Adopted daughter, 9, makes call to save mom

Sean C. Morgan

DeCima Lugo likes to make sure her children are independent and can take care of themselves, and one of them proved it last week when she saved Lugo’s life.

Lugo has reared many children, she said. “I have two sons that I gave birth to.”

And she’s adopted six others since then, she said. Right now, she is mother to three great-nieces, Clarise Baween “Ba,” 9; Celeste, 10; and Colette Lugo, 8.

Ba turned 9 on Dec. 30, and on Jan. 7, she made the 9-1-1 call that saved Lugo’s life.

“I thought I was fine,” Lugo said. “I was cold.”

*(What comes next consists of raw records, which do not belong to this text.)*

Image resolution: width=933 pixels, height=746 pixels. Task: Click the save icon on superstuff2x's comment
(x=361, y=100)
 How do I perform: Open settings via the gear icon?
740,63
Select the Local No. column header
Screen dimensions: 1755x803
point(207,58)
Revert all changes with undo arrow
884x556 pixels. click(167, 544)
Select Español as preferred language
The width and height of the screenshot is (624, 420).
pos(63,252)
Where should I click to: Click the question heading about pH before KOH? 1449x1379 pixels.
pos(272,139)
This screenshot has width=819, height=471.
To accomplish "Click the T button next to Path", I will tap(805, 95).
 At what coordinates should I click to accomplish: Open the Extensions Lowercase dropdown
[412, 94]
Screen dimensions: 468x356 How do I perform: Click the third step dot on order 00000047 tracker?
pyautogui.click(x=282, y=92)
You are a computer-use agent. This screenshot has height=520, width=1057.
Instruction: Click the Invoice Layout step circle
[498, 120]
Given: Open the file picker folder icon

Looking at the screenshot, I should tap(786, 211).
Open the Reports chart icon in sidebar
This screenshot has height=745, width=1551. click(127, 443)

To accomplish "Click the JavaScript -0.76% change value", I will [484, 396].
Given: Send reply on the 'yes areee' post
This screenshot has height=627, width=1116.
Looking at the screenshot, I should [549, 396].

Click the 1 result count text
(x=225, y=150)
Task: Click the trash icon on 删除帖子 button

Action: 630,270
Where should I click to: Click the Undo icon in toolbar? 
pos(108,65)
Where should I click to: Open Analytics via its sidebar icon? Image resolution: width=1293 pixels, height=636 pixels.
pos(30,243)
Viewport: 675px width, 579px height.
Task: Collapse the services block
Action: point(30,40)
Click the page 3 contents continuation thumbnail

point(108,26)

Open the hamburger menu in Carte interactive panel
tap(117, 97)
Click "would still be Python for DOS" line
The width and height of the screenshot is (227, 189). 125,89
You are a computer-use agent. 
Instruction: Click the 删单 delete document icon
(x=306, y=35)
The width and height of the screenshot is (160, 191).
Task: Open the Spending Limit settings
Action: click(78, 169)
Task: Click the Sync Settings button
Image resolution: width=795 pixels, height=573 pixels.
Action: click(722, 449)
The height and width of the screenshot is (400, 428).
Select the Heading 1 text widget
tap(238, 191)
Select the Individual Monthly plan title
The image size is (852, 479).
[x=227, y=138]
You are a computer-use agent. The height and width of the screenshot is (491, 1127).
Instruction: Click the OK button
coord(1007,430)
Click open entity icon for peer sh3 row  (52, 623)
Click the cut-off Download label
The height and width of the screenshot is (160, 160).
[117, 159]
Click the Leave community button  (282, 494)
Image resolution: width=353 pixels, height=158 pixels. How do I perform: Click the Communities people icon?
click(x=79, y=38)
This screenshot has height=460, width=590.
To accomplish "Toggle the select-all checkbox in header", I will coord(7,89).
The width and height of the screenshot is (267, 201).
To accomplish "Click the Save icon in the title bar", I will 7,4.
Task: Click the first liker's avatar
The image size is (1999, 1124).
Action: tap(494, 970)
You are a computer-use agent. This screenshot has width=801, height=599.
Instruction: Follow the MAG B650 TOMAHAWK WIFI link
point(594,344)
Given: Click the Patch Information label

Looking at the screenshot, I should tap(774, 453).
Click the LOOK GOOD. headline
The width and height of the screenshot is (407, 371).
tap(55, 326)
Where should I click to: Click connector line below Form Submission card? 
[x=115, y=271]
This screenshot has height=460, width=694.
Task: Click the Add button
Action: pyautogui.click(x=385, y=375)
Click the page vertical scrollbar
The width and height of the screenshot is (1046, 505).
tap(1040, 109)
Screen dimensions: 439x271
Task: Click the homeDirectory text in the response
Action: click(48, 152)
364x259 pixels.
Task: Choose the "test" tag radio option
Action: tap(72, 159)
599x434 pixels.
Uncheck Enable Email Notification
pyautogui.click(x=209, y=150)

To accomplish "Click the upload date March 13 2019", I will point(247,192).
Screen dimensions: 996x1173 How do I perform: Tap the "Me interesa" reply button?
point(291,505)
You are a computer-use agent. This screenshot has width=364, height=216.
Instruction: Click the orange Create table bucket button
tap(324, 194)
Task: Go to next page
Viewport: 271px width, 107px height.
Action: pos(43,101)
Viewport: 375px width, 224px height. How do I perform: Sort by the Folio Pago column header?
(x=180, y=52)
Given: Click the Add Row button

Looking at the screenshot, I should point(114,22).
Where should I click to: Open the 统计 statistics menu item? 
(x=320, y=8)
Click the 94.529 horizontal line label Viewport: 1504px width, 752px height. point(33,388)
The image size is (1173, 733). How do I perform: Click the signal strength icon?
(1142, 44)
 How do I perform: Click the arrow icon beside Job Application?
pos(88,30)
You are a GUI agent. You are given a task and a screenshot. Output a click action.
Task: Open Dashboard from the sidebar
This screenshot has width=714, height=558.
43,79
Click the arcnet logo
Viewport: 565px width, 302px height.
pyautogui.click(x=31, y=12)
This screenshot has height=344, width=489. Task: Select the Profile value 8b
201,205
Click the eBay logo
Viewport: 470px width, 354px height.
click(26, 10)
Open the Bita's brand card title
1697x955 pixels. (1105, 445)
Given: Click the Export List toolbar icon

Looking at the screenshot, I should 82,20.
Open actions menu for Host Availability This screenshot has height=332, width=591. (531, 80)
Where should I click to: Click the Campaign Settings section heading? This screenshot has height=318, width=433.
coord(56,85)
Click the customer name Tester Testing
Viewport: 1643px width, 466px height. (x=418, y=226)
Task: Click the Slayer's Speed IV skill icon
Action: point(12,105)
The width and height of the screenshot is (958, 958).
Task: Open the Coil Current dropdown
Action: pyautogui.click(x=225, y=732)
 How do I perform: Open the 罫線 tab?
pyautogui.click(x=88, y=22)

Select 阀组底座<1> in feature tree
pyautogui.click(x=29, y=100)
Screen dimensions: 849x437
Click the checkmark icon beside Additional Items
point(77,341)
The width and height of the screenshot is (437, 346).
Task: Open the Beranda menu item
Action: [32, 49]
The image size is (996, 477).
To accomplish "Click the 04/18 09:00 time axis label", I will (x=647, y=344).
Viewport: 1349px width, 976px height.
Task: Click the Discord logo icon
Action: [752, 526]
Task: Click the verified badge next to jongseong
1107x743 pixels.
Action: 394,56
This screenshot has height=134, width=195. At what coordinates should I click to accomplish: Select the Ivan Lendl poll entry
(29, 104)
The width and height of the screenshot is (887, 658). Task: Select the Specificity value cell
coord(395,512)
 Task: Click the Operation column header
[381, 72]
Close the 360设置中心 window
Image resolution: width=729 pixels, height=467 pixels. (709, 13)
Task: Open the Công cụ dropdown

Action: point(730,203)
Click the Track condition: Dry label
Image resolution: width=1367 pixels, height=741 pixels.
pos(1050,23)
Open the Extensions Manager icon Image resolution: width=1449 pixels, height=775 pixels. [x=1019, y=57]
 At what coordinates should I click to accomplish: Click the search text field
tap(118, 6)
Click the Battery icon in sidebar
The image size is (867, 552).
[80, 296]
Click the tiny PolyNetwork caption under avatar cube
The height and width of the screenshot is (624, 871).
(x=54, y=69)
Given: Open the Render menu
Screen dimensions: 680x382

It was a few minutes to 8 p.m., and she suggested the North River Drive-area family turn in for the night in the home her son built for her when she moved to Sweet Home in February 2002.

She lay down.

“Ba came in to kiss me good night because we always kiss good night,” Lugo said. “She knew I was out of it.”

“Your eyes were looking white, and you were shaking like you were struggling or something,” Celeste said. “Your eyes were going every direction.”

Lugo has taught the three girls what to do.

“If anything looks wrong, then you know it’s not right, and you call 9-1-1,” Colette said. In case of a fire, call 9-1-1, get out of the house and be safe.

“I’m hypoglycemic, and I had no idea,” Lugo said. Her blood sugar level had dipped to 30. A normal healthy blood sugar range is about 70 to 120.

“You know what that number means?” Lugo asked. “It means you’re not going to be here in 20 to 30 minutes.”

Sweet Home paramedics arrived and took Lugo to Samaritan Lebanon Community Hospital, and she was later transferred to Kaiser Sunnyside in the Portland area.

“If I didn’t do it, I wouldn’t have saved mom’s life,” Ba said.

She said it was “100 percent scarier than a scary movie.”

Celeste said it was “1,000 percent” more.

Lugo said she is 70-plus years old, “and so the three girls have got to be ready to be independent and use their heads.”

Lugo, of Iowa-Omaha Native American descent, said she is trying to make sure the girls have every advantage they’ll need. That means teaching them what to do as well as setting up their educations – the tribe will put them through college.

She wants them to learn to use their heads, she said.

And they did.

It is important for parents to teach their children what to do in emergencies, have a plan laid out in case of fires, for example. They need to know how to use the phone.

“They knew that, really, before they knew how to count because I realize how old I am,” Lugo said.

In her case it saved her life, and she is proud of Ba’s reaction.

“She’s a brave little girl,” Lugo said.